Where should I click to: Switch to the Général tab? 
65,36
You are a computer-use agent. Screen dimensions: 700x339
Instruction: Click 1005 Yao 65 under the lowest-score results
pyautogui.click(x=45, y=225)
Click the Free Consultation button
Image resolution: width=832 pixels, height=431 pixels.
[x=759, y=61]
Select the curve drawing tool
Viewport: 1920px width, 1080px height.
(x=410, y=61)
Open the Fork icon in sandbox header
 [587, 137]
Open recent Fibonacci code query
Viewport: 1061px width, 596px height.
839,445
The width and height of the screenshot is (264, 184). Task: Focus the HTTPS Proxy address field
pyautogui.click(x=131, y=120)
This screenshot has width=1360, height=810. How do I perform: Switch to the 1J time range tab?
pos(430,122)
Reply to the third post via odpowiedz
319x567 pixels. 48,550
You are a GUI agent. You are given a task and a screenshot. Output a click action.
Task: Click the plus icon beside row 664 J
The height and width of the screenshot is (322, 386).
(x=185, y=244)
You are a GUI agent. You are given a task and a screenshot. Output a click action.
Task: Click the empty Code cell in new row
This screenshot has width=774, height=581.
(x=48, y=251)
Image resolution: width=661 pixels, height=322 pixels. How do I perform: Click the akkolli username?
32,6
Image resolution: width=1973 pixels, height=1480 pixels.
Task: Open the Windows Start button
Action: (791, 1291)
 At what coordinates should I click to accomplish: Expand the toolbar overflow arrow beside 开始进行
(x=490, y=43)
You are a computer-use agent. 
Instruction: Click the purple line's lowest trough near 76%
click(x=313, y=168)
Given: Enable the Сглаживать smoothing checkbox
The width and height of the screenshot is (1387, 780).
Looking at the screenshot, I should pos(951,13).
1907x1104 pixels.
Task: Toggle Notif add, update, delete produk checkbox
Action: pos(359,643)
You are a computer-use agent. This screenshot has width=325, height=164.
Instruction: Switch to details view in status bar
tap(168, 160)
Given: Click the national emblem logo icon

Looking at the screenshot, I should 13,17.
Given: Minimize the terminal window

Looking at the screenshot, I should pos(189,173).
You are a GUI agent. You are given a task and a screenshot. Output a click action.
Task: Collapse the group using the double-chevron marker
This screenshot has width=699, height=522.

◆ ◆ ◆ ◆

Count the lines in the records above that contain the string "resolution", treating uppercase and lowercase letters as different. Give only the number.

Written answer:
3